Nenne bitte alle Benutzernamen, unter denen im Forenthread zum vi-Editor Beiträge stehen, und führe jeden Namen nur einmal auf.

___ DOKUMENTAUSSCHNITT ___

# vi Editor

## timbo2k

Hi,

in der Uni behandeln wir gerade UNIX basics. Unter anderem auch den vi Editor. Ich wollte mich nun zu Hause ein wenig mit vi vertraut machen (bin ich bisher immer rumgekommen) und musste feststellen, dass der vi in dem Grundsystem gar nicht enthalten ist. Wie kann denn sowas sein? Überall wird davon gesprochen, dass man den vi auf jedem System findet aber scheinbar ist dem ja nicht so. Nun wollte ich ihn nachinstallieren aber vi gibts auch gar nicht im Portage sondern nur vim, der ja ein aufgepeppelter vi ist. Ich wollte aber schon gern den orginal vi installieren oder kann man vim auch irgendwie beibringen, dass er sich 1:1 wie vi verhält? Bin für jeden Ratschlag dankbar.

Gruß, Tim

----------

## flubber

Bedien ihn einfach wie vi  :Very Happy:  .

Übrigens unterliegt jede Software einer gewissen Weiterentwicklung, ich glaube kaum, das der

orginal vi, in seiner Urform, noch existent ist.

Flubber

----------

## pablo_supertux

vim verhält sich nicht 1:1 zu vi, da vi nur die Basis von vim ist. Ich fürchte, dass du vi alleine, also das originale, nicht mehr finden wirst, weil es besser Entwicklungen davon gibt, in meinem System ist /usr/bin/vi nur ein Symlink zu  /usr/bin/vim.

Du kannst aber vim so schalten, dass er sich wie vi verhält (das ist aber nicht als default gesetzt). Öffne vim und gib als Befehl:

:set compatible

dann hast du ein vi

edit: sorry, typo! Es ist compatible

----------

## timbo2k

Hi, das ist doch schonmal ne gute Möglichkeit mit dem :set compatible.

[Edit]Es muss ":set compatible" heißen oder?[/Edit]

Vielen Dank, TimLast edited by timbo2k on Sun Apr 03, 2005 10:10 am; edited 1 time in total

----------

## psyqil

Klar gibt's den noch, letztes Update letzte Woche: http://ex-vi.sourceforge.net/ oder http://freshmeat.net/projects/vi/ aber mit :set nocompatible bist Du wohl besser bedient. Mach doch mal ":help vi_diff" im vim.

___ DATENSATZ ___

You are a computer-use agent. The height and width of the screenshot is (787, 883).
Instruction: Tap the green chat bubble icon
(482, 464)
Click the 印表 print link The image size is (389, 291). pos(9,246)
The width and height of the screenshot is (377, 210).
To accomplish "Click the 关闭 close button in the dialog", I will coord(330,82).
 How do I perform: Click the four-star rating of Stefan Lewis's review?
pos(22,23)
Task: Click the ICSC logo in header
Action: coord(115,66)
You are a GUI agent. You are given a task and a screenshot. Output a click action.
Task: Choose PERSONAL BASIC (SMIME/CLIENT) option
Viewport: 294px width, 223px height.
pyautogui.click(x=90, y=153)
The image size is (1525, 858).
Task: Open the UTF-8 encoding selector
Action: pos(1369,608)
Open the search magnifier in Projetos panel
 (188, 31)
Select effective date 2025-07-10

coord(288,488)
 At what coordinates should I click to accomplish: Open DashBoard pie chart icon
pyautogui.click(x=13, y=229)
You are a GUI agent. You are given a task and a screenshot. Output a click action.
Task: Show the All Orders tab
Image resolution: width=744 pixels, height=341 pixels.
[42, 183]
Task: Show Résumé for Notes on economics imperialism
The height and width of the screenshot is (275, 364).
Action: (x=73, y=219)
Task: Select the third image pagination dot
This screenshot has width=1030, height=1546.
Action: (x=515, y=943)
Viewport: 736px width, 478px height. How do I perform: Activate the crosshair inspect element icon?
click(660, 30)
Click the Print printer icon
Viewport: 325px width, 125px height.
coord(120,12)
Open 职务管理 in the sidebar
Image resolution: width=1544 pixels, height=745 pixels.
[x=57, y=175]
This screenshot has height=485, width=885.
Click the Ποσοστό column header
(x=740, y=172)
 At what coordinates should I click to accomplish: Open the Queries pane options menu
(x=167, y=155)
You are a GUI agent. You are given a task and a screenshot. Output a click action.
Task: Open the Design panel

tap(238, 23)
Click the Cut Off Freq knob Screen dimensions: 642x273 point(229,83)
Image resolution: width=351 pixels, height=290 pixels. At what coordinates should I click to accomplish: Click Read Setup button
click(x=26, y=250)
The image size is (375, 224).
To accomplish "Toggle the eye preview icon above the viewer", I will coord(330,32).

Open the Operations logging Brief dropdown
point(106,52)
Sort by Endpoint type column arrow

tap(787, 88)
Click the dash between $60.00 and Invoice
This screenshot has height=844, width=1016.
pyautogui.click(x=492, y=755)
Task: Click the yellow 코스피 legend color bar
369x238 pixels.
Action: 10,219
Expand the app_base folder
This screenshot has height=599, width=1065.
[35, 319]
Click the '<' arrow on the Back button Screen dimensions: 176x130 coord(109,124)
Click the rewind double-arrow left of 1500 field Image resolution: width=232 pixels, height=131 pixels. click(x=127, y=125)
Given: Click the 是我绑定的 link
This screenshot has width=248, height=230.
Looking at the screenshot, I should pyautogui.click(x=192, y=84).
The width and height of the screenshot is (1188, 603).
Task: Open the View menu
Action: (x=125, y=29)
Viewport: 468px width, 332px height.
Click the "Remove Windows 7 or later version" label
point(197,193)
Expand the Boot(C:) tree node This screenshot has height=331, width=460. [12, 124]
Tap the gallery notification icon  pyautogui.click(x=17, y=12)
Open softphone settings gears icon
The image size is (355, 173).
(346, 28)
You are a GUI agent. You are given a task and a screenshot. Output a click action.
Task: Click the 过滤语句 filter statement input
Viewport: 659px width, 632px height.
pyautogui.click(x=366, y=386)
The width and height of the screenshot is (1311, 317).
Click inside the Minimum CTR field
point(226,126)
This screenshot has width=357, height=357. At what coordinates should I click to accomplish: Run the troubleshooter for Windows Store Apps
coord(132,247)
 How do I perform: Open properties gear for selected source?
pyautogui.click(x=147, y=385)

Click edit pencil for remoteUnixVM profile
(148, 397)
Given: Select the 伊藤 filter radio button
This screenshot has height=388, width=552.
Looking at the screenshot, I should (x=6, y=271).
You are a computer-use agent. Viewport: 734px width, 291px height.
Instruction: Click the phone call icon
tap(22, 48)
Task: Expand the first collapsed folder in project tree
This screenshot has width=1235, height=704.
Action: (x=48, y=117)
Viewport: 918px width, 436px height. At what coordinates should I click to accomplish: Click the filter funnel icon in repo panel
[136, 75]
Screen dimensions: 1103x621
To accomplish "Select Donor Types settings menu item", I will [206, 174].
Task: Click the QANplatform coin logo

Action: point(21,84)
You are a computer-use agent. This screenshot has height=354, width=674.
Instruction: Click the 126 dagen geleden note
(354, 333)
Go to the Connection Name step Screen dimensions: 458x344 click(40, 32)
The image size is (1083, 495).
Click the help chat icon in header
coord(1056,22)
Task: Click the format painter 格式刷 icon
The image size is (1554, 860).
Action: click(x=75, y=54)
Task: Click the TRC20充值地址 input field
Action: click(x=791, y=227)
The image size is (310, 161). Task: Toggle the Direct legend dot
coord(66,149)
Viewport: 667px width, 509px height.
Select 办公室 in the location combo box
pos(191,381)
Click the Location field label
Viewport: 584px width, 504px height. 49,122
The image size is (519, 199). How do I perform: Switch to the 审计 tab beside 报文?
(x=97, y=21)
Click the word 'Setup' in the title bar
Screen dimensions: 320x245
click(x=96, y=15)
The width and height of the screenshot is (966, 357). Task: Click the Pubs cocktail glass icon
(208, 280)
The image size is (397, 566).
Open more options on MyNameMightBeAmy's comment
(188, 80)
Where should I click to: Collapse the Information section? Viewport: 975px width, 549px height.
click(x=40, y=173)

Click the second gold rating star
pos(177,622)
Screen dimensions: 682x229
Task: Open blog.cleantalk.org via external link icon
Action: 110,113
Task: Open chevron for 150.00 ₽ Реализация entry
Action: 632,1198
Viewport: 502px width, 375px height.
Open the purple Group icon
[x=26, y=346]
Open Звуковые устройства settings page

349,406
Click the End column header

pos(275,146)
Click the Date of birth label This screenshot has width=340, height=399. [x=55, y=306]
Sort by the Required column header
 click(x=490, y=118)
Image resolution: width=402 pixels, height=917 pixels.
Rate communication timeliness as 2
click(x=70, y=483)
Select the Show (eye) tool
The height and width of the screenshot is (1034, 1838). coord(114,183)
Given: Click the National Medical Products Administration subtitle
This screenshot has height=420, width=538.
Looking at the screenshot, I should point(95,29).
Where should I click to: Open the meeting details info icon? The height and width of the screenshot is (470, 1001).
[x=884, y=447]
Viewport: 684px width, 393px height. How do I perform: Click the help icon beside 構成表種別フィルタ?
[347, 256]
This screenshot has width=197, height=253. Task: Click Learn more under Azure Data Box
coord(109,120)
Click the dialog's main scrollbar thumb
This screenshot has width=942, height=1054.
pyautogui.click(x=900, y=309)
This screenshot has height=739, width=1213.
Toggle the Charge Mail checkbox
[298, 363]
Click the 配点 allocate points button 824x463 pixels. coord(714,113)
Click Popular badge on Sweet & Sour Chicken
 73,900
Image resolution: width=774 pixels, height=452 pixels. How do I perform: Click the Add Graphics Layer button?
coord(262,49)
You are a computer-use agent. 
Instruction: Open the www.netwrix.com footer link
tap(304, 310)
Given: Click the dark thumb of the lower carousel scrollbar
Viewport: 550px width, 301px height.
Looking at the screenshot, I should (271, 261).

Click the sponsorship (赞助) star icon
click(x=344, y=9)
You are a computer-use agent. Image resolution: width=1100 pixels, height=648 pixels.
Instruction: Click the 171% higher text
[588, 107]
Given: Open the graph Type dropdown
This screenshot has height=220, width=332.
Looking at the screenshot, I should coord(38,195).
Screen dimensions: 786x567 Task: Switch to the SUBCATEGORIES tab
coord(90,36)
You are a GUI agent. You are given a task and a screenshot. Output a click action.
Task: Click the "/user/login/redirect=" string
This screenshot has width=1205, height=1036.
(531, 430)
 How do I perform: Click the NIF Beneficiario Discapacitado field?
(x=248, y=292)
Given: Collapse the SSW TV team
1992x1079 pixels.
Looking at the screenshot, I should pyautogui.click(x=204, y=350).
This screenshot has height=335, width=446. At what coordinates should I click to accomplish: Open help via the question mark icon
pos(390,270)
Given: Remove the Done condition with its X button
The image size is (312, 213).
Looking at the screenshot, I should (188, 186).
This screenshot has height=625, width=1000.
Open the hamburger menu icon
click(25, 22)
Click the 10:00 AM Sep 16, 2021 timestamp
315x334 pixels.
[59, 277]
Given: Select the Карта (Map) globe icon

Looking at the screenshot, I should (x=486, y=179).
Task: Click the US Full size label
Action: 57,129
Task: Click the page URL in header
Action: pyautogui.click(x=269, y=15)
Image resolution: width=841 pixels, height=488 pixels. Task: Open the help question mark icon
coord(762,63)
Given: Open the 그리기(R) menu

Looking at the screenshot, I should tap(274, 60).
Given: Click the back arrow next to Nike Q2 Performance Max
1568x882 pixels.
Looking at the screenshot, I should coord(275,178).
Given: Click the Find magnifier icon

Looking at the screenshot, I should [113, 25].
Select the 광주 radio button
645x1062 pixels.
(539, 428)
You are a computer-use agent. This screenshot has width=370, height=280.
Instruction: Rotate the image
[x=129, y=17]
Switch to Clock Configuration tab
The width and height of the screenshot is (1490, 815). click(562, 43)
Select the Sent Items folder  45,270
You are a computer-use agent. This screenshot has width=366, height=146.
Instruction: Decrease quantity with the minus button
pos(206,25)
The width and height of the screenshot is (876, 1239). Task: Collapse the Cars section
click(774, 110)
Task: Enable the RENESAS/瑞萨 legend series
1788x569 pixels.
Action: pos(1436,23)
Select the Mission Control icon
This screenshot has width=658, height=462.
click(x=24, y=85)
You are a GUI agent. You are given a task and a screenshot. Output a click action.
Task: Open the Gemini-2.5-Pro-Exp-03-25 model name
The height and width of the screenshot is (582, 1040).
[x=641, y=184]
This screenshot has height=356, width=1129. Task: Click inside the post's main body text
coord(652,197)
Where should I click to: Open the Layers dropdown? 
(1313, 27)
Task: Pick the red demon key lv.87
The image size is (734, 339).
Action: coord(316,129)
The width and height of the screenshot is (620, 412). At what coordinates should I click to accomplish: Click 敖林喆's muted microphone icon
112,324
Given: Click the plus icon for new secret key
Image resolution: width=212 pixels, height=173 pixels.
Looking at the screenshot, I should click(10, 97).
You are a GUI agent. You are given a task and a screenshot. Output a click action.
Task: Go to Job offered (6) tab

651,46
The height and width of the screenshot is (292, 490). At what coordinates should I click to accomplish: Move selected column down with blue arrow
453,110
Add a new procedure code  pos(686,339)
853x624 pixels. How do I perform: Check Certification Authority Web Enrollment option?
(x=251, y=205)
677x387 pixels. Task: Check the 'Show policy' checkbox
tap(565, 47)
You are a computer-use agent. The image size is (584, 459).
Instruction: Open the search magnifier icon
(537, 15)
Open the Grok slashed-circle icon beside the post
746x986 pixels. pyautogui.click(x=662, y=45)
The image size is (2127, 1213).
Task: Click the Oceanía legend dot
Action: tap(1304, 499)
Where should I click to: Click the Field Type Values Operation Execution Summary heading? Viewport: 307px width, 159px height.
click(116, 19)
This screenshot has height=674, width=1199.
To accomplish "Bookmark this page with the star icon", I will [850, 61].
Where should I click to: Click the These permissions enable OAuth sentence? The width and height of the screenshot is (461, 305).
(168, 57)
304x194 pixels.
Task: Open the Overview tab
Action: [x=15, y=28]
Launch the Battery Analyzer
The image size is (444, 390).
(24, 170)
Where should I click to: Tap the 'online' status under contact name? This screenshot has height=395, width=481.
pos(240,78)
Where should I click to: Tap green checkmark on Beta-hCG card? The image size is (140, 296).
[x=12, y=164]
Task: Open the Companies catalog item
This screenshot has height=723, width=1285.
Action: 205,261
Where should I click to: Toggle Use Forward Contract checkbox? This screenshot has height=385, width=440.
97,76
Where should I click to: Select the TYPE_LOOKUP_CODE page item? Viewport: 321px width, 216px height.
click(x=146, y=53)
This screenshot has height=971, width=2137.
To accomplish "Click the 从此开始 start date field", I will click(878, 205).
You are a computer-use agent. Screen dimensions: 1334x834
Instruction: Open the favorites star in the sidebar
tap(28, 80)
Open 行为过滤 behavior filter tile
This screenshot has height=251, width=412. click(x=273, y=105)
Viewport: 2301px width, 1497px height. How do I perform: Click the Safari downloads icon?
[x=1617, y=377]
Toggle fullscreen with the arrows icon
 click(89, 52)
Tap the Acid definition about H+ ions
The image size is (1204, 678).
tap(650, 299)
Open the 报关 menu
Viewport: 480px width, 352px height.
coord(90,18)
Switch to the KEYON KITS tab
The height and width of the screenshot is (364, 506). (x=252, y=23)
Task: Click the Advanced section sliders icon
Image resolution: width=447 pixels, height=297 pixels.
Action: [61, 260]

___

◆ **ÜBUNGSERGEBNIS**:
timbo2k, flubber, pablo_supertux, psyqil